Anne LeDraoulec examines the behaviour of the French aspectual
and temporal adverbs AUSSITÔT and SOUDAIN as discourse
connectives. Both render the ideas of rapidity and / or immediateness
of a process, yet they have different meanings. According to the
author, their scope is different: AUSSITÔT points to the rapid
succession of two eventualities E1 and E2, while the use of SOUDAIN
does not necessarily rely on a temporal relationship between E1 and
E2. At first sight, the use of AUSSITÔT relies on the existence of a
relationship of temporal consecution, which seems to account for its
ability to logically connect E1 and E2 as a cause to its effect. This
appears impossible in the case of SOUDAIN, which seems to behave
in a different way. Nevertheless, the analysis of discourse samples
shows that their discourse connective features rely on the meaning of
temporal successivity, which can be taken as a very simple form of
consecution. Only when the context is favorable can AUSSITÔT work
as a logical connective, by explicating the relationship between a
cause and its presumed consequence. SOUDAIN explicates a logical
relationship between E1 and E2 in cases where E2 can and should be
interpreted as a simple consequence of or as a response to E1.
Jacques Moeschler's contribution 'Pragmatic connectives, directional
inferences and mental representations' starts from the idea that
pragmatic connectives should be dealt with as procedural devices.

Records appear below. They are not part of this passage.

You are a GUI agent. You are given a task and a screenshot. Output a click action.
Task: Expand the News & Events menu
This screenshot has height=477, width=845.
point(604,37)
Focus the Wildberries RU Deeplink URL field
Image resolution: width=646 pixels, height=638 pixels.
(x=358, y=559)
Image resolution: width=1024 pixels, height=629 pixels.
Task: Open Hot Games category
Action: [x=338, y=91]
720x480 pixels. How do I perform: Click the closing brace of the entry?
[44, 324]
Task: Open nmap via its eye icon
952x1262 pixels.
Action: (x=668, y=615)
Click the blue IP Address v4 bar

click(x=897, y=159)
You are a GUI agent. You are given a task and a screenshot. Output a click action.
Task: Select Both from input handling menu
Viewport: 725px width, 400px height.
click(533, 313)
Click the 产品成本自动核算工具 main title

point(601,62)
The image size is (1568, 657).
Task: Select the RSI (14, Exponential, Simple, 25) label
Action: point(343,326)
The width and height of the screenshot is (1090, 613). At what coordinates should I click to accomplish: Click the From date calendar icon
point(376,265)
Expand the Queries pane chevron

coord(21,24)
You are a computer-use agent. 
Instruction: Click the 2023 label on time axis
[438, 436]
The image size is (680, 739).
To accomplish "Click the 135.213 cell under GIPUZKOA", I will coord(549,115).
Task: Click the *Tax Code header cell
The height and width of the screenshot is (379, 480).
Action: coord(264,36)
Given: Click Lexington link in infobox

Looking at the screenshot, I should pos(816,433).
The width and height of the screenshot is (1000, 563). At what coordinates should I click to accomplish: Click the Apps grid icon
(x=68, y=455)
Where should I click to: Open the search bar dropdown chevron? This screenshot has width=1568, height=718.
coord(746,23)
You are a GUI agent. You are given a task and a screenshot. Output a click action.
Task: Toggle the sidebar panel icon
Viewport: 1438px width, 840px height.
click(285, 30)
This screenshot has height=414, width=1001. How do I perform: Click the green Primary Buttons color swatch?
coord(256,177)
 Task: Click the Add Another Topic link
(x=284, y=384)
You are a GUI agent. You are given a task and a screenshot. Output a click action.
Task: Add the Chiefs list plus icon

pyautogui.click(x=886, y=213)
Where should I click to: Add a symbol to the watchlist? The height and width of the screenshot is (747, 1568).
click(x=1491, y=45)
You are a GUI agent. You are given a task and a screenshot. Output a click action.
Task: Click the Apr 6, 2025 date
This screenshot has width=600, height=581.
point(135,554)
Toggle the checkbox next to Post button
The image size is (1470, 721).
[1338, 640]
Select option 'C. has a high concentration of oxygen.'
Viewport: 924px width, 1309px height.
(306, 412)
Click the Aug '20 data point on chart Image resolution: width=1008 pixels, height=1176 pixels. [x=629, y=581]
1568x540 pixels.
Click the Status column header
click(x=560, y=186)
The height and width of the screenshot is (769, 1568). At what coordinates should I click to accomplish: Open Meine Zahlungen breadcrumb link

Temporal and causal inferences are often verbalized by means of
such devices as French ET and PARCE QUE which act as
connectives. Their meaning is supposed to be instructional, or
computational, rather than descriptive or truth-conditional. The main
question addressed by the author is: which operations, or inferences,
on mental representations of eventualities do such connectives
contribute to? The conclusions derived from the analysis of ET as a
connective are the following: ET imposes grouping of mental
representations (MR), except for MRs of states; temporal order is a
characteristic of MRs of events only. PARCE QUE may have in its
scope MRs of events, states, and speech acts. These conclusions are
combined with the Directional Inferences Model (Moeschler 1998,
1999, 2000a, 2000b), the three main principles of which are the
following: A. Contextual information is stronger than linguistic
information; B. Procedural information is stronger than conceptual
information; C. Propositional procedural information is stronger than
morphological procedural information. The conclusion of the analysis
is that connectives encode both procedural and conceptual
information. The latter type allows discourse interpretation when the
conceptual relationship between events is not obvious. A connective is
strong if it has its own conceptual meaning. A strong connective has a
specific conceptual meaning, while a weak connective shares part of
its conceptual meaning with other connectives.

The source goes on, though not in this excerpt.